In almost every respect, the leadership of Barack Obama has been aimed at encouraging the rejection all of these truths, disparaging American exceptionalism, and making it impossible, through anti-military policies and the lack of domestic budget discipline, for the United States to play its traditional role in maintaining world order, all while encouraging the development of a counter-traditional culture in which such activities as wealth creation, self-sufficiency, cultural consensus, accountability, sanctity of property and merit-based employment are undermined.
Many factors laid the foundation for Obama’s efforts and widespread acceptance of them, including the anti-American pseudo-scholarship of cult writers like Howard Zinn and Noam Chomsky, who argue that the United States never acted on anything but narrow self-interest; the mismanagement of the Vietnam and second Iraq wars; the unsavory greed, bigotry and dishonesty of some of the most prominent advocates for American intervention abroad; the increasing strength of pacifist, anti-violence, anti-gun and anti-male voices in government the news media, academia and politics, and the increasing popularity of socialist dogma, despite its many documented failures abroad.

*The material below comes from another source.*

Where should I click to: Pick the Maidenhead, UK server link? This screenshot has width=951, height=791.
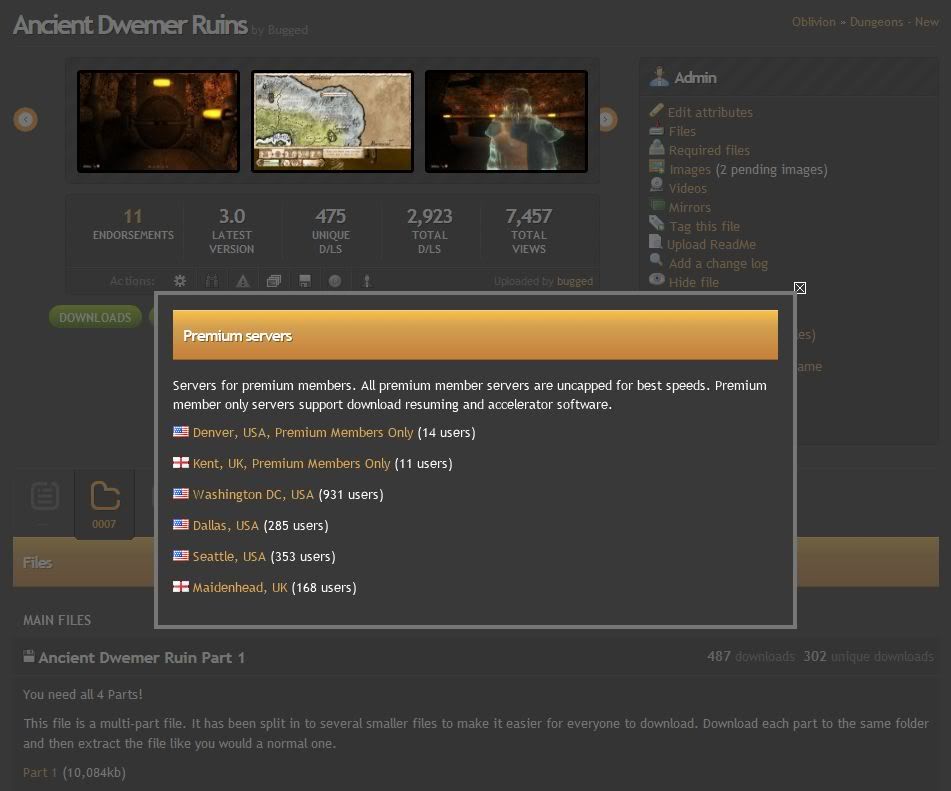pos(239,588)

I suspect, and hope, that as occurred before when the United States retreated inward and embraced isolationism, evidence of the looming disasters such a cultural turn makes inevitable will prompt a sharp change of course before all is lost. Memorial Day helps keep alive that hope, as long as we remember that we are not, as the Democratic Party would have us believe, celebrating sales and the beginning of bikinis, summer surf and lemonade, but rather honoring the Americans who gave their lives so this could be a better, safer, freer, more ethical world, and that their sacrifices, and their values, are still part of what makes the United States of America exceptional.